When I start a new project, the first thing I do is uninstall all packages that I don’t need. Sometimes I wish I could already select/remove the packages when creating a project. As a hobbyist who experiments around a lot, I often create new projects.
Depends on how you create the “empty project”. Our “empty” templates in the hub keep adding more and more packages and that significantly impact editor performance. Using “-createProject -upmNoDefaultPackages” will create a truly empty project.

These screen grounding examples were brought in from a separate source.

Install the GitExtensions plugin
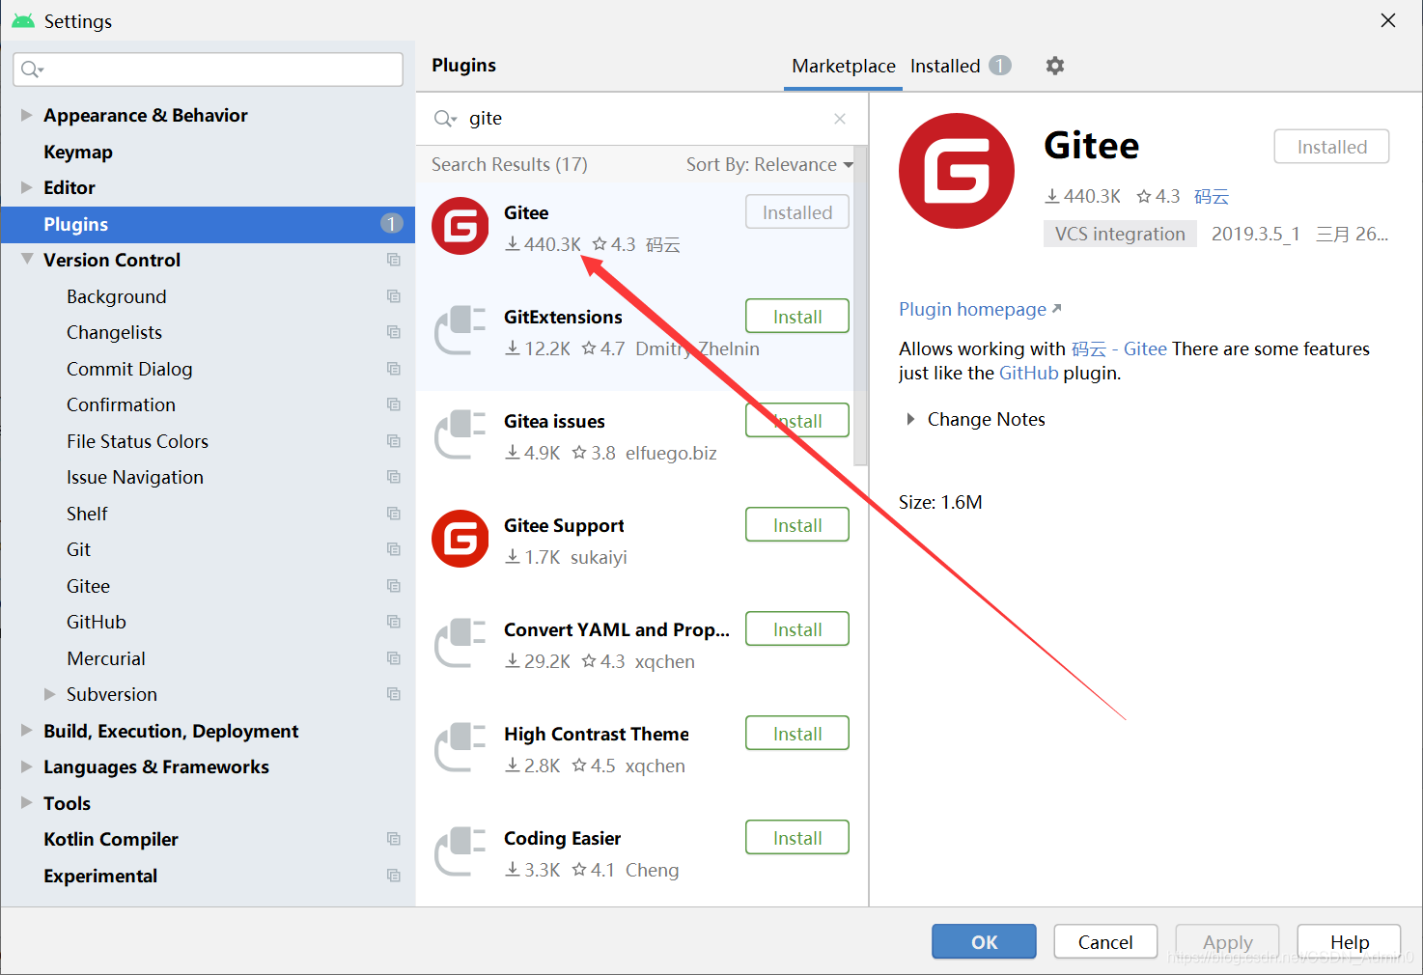Screen dimensions: 1423x975 point(796,316)
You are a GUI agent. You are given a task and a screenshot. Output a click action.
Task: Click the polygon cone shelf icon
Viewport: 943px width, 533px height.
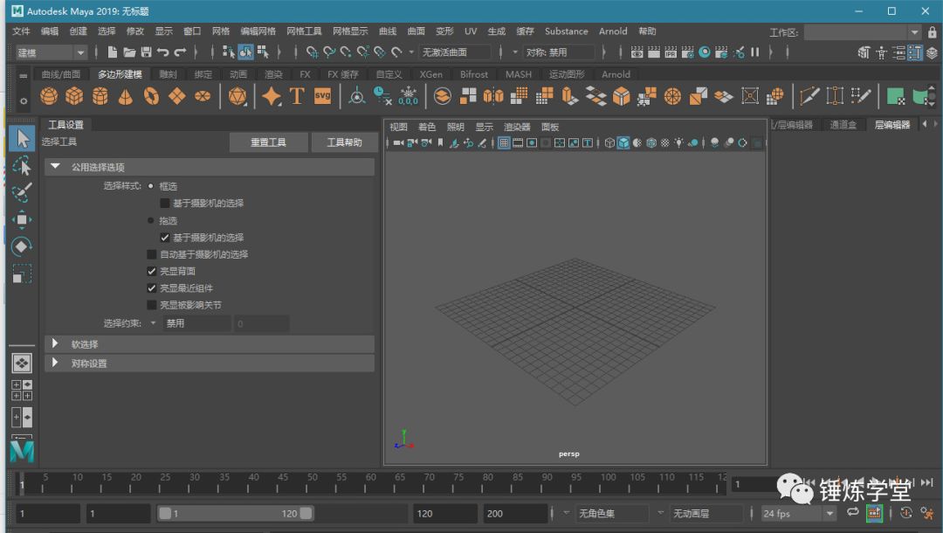point(125,96)
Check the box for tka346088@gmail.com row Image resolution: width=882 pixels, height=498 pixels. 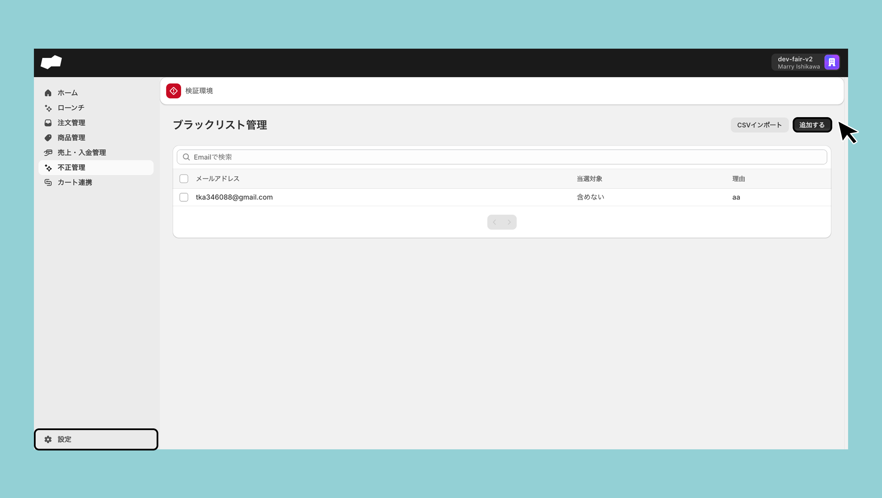point(184,197)

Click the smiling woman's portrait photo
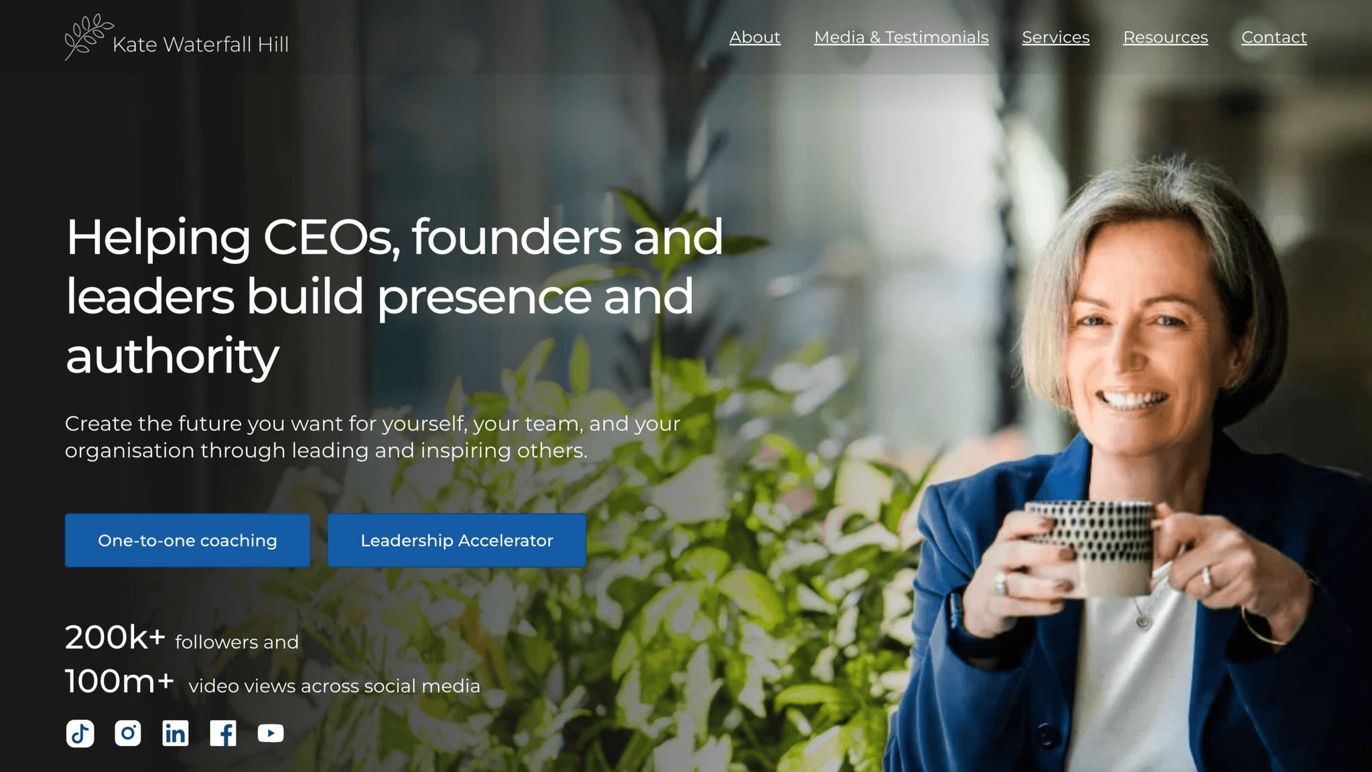(1132, 462)
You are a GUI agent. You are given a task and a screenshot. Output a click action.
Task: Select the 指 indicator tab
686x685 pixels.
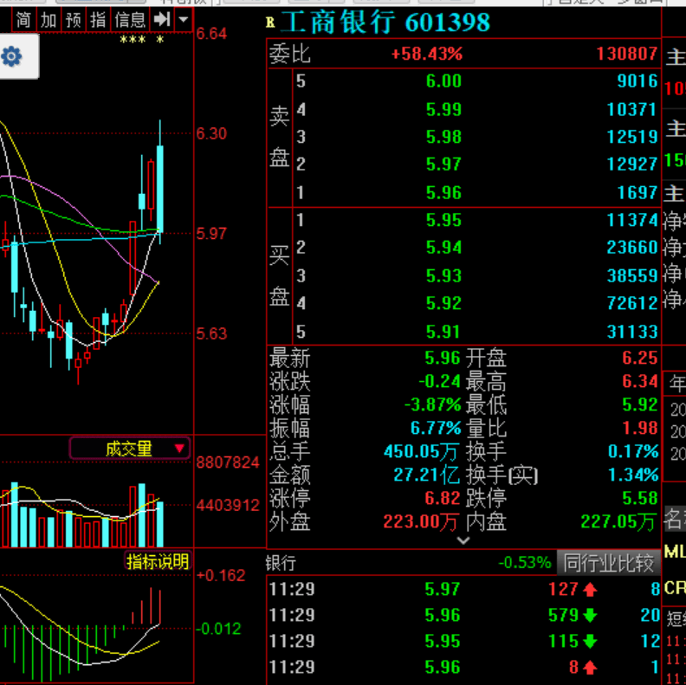coord(98,19)
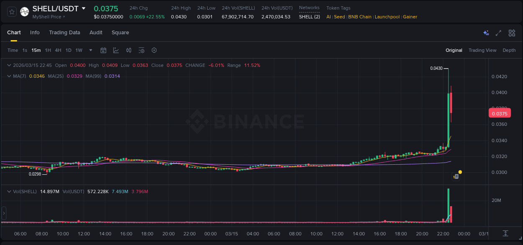Screen dimensions: 523x245
Task: Select the 1H timeframe button
Action: click(x=47, y=50)
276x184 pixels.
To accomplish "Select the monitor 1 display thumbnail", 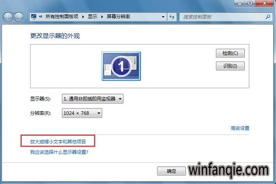I will coord(121,66).
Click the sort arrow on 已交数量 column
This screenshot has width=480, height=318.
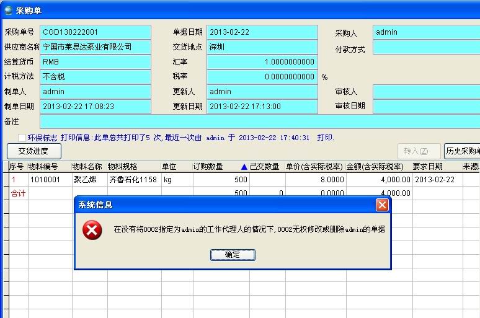[244, 167]
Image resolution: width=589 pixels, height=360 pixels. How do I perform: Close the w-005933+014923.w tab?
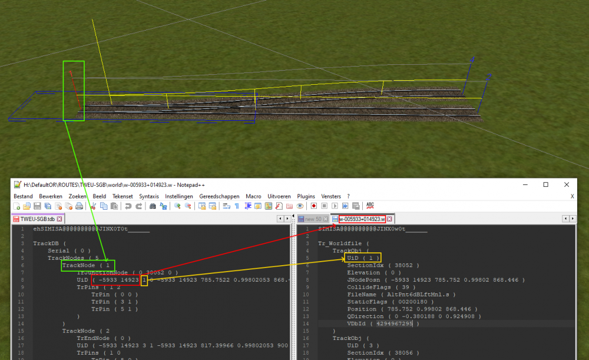pos(389,219)
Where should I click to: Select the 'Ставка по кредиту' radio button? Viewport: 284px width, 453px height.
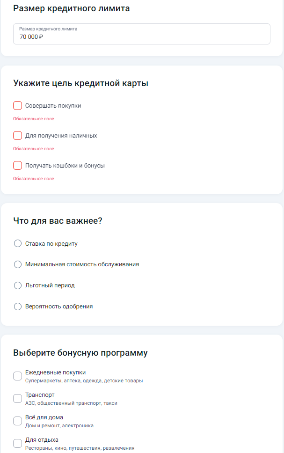[x=18, y=243]
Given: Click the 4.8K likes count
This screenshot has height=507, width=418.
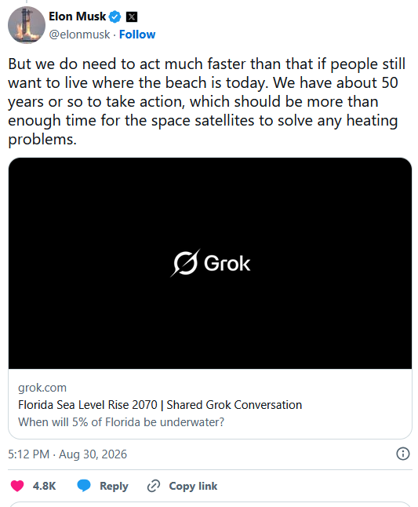Looking at the screenshot, I should (x=44, y=486).

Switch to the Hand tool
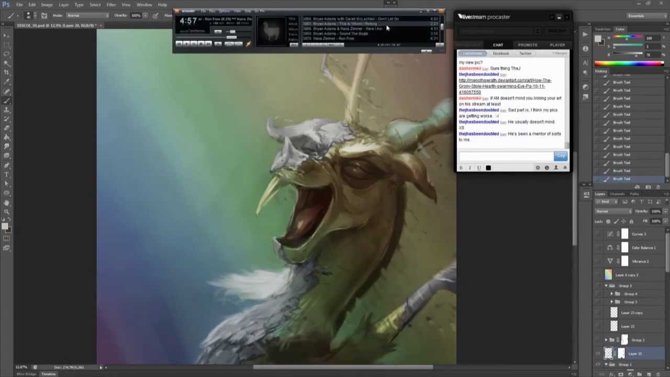point(6,203)
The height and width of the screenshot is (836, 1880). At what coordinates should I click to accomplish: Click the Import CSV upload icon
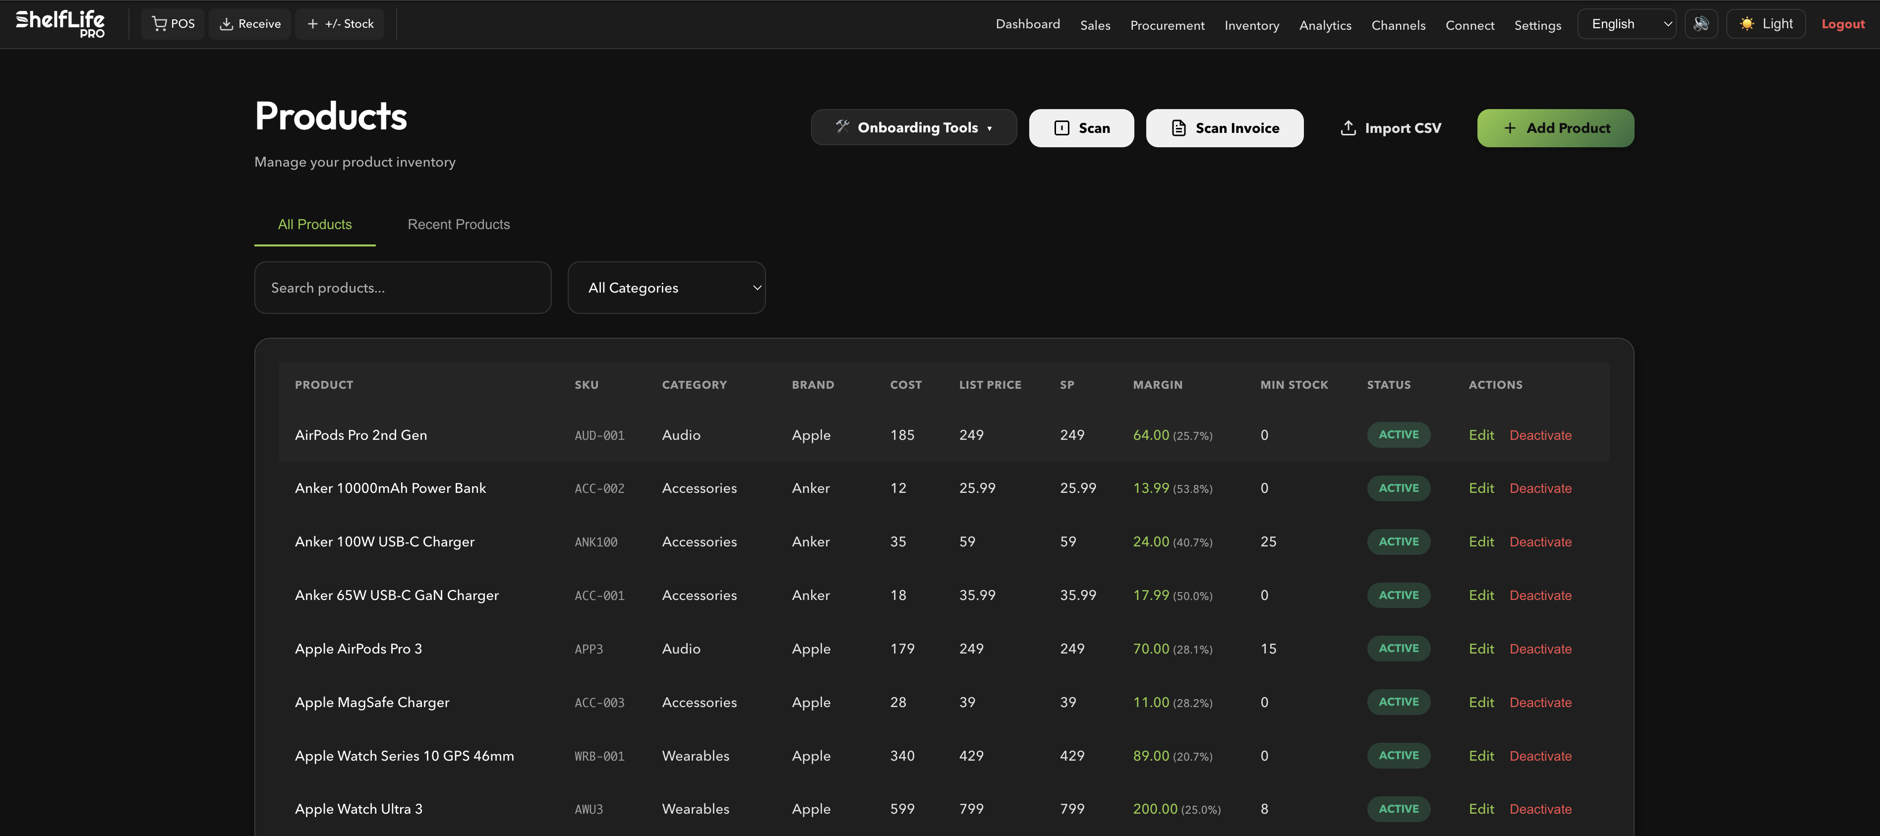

If you’re upgrading a project, after opening the editor I would open the package manager manifest, delete all but 1 package (leave 1 is important because if you delete them all, editor will automatically re-add all the default ones) and then slowly add 1 by 1 to recover the functionality your project needs. In most cases that will give you a sizeable perf boost.
Totally. As a package URP is heavily evolving and for instance shader X in version N+1 is likely to be pretty different from version N. Then at some point it had also introduced severe shader compilation times regression, but thankfully it’s been fixed since.
Yeah, same here. Perhaps that’s why I could never quite relate to the traditional thinking that 2019 is by far the fastest. It certainly never felt that way for me. And editor perf issues most often turned out to be an issue with the project itself - a script, a setting, a package, or just the corporate antivirus getting triggered by the project’s contents a lot.
Thanks for the info, how can i do the “-createProject -upmNoDefaultPackages” thing? i want to try that but i didn’t understand anything of what you wrote xD
Instead of the creation of the empty project, a better benchmark would be a trivial change to a trivial script in an otherwise empty project. Change
public float picked => 1 + Random.next;
to
public float picked => 2 + Random.next;
Hit the pause button. Then time the full cycle from hitting Save on the script to getting past the first frame of the game Play mode. It’s this full iteration that is dreadful. Two full domain reloads every change.